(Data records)
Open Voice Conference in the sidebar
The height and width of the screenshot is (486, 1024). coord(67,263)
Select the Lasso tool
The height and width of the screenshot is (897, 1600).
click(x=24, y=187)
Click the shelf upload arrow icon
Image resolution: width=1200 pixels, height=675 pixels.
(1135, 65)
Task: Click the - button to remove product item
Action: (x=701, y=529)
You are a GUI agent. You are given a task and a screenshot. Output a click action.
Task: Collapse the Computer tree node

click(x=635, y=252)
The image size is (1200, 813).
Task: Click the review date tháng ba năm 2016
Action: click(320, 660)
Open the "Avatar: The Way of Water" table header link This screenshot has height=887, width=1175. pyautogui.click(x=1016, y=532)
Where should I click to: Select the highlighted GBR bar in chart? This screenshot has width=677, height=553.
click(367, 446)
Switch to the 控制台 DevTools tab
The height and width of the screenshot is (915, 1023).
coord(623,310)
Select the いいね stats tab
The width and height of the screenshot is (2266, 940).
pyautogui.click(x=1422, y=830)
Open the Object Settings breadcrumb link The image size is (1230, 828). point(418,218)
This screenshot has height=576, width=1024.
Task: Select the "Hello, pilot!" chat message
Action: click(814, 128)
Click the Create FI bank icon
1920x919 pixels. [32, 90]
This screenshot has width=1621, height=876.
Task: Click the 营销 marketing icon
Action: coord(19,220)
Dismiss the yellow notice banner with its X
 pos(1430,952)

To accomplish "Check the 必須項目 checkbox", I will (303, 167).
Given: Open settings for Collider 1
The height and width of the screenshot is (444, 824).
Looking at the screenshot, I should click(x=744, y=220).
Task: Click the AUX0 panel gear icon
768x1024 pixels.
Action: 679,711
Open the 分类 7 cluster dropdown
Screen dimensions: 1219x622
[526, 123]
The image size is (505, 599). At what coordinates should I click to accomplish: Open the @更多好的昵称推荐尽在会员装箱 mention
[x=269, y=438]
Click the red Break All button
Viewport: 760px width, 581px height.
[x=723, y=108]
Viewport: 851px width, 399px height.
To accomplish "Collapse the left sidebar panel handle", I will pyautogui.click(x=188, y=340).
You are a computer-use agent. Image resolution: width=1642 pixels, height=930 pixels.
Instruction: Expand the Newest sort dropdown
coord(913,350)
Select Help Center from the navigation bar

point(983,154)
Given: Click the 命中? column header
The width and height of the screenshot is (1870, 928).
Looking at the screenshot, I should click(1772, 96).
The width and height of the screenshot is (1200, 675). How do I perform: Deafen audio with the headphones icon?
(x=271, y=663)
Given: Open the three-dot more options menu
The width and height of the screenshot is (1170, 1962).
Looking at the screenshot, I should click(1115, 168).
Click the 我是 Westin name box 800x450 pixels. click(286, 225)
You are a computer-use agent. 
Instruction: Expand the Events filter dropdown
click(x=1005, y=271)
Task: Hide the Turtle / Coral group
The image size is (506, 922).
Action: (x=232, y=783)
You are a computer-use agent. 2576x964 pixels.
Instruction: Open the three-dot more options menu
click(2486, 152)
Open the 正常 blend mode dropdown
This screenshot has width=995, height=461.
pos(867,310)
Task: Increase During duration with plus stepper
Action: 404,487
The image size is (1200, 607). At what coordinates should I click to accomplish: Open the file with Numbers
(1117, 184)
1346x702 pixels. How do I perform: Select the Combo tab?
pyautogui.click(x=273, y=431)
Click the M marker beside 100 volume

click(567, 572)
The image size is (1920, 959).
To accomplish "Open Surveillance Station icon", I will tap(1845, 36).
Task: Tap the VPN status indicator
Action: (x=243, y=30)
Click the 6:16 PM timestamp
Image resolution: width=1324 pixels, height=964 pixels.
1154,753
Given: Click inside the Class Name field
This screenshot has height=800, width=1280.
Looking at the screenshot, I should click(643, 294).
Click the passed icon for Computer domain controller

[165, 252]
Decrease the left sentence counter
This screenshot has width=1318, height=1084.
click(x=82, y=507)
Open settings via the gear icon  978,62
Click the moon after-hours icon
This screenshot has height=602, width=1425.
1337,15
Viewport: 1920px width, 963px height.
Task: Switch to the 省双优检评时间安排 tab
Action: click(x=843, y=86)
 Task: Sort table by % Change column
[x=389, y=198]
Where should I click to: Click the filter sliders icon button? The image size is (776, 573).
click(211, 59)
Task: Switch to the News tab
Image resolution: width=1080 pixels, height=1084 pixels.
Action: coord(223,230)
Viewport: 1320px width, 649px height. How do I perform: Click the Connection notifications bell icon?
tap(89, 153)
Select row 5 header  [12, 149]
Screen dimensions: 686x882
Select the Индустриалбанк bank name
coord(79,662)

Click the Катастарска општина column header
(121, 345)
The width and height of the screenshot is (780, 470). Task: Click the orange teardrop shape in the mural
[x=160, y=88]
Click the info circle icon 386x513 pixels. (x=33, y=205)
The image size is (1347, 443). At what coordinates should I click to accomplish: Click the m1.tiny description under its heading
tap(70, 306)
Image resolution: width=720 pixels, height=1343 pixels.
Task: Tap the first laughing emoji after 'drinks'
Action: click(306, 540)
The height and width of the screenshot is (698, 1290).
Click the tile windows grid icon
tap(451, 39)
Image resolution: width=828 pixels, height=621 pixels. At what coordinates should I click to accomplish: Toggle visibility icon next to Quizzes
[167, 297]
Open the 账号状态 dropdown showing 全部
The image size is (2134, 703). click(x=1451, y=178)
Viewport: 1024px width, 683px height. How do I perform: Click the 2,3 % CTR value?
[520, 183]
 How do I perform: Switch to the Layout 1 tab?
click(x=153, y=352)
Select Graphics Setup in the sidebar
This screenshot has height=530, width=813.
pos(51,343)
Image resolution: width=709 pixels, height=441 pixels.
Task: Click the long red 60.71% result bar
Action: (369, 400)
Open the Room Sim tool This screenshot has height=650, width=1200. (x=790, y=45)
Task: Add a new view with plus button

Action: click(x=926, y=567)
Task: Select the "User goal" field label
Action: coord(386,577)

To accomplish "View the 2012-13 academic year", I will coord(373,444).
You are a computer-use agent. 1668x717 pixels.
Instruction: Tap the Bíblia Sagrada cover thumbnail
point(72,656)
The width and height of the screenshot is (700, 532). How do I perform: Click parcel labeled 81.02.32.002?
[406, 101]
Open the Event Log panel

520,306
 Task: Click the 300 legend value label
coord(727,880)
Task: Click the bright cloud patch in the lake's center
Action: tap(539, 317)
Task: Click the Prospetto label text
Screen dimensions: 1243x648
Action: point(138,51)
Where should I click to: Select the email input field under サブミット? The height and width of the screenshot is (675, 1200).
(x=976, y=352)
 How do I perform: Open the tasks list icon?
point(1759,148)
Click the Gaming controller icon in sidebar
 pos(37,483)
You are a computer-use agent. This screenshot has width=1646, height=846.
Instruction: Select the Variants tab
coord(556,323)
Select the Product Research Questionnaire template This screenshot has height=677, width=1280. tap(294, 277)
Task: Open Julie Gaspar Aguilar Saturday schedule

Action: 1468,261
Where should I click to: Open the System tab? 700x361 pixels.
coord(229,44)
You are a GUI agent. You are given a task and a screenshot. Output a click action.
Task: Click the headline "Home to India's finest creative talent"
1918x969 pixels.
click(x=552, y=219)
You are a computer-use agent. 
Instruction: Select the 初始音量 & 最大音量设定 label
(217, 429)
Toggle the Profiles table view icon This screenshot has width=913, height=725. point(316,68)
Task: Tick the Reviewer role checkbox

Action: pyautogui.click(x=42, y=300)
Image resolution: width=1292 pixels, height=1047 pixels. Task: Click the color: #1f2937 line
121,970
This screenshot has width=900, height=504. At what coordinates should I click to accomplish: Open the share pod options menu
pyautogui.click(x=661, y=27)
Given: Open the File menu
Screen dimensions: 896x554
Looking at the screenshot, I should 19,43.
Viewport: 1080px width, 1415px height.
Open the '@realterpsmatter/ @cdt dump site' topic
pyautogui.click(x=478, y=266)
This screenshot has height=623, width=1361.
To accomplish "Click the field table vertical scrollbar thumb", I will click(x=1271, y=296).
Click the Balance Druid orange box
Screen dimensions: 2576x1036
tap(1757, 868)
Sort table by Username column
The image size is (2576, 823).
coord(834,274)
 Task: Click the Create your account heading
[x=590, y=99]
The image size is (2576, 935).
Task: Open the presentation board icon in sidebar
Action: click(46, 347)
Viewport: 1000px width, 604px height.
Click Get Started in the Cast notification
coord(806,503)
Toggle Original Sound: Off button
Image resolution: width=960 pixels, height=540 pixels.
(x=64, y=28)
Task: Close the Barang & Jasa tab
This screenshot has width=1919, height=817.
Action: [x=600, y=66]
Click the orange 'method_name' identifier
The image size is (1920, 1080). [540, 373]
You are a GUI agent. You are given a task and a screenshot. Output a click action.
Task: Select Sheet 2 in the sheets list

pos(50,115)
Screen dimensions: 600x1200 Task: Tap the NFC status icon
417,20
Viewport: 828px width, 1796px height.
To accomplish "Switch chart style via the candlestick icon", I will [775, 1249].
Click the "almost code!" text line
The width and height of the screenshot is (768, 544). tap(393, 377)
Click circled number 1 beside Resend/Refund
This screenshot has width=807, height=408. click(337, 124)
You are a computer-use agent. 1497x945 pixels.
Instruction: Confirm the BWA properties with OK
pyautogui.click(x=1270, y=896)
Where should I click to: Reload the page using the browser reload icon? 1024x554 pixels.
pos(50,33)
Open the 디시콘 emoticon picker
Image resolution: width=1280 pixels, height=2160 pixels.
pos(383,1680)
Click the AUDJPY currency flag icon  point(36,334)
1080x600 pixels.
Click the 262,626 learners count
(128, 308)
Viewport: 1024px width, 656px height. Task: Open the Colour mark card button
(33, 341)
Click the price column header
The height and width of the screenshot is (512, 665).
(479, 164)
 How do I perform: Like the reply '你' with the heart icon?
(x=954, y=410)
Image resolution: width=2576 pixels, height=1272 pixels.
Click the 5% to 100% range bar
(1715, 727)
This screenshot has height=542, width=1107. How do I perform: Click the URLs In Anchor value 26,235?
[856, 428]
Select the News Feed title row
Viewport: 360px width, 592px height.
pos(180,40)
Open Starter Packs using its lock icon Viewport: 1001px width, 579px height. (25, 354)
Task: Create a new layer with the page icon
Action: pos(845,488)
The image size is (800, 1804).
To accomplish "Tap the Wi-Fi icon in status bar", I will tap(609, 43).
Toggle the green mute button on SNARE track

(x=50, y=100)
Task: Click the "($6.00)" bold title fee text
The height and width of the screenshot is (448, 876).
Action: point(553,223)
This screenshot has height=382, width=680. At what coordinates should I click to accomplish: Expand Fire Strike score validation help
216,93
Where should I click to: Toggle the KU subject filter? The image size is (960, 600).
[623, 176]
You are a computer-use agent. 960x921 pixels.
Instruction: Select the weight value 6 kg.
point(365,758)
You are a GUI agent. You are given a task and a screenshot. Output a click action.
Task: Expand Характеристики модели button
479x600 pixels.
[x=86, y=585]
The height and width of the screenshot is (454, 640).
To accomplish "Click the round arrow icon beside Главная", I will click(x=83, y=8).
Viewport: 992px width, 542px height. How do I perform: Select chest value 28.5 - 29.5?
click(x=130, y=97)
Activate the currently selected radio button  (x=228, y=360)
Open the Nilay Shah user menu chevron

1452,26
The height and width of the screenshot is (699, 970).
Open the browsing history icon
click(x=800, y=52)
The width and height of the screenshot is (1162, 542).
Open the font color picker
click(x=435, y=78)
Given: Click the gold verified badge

Goal of the exercise:
Exactly reproduce the lines that run from the line with "Viewport: 992px width, 542px" through the last line of the records, inclusive.

Answer box:
Viewport: 992px width, 542px height. How do I perform: Select chest value 28.5 - 29.5?
click(x=130, y=97)
Activate the currently selected radio button  (x=228, y=360)
Open the Nilay Shah user menu chevron

1452,26
The height and width of the screenshot is (699, 970).
Open the browsing history icon
click(x=800, y=52)
The width and height of the screenshot is (1162, 542).
Open the font color picker
click(x=435, y=78)
Given: Click the gold verified badge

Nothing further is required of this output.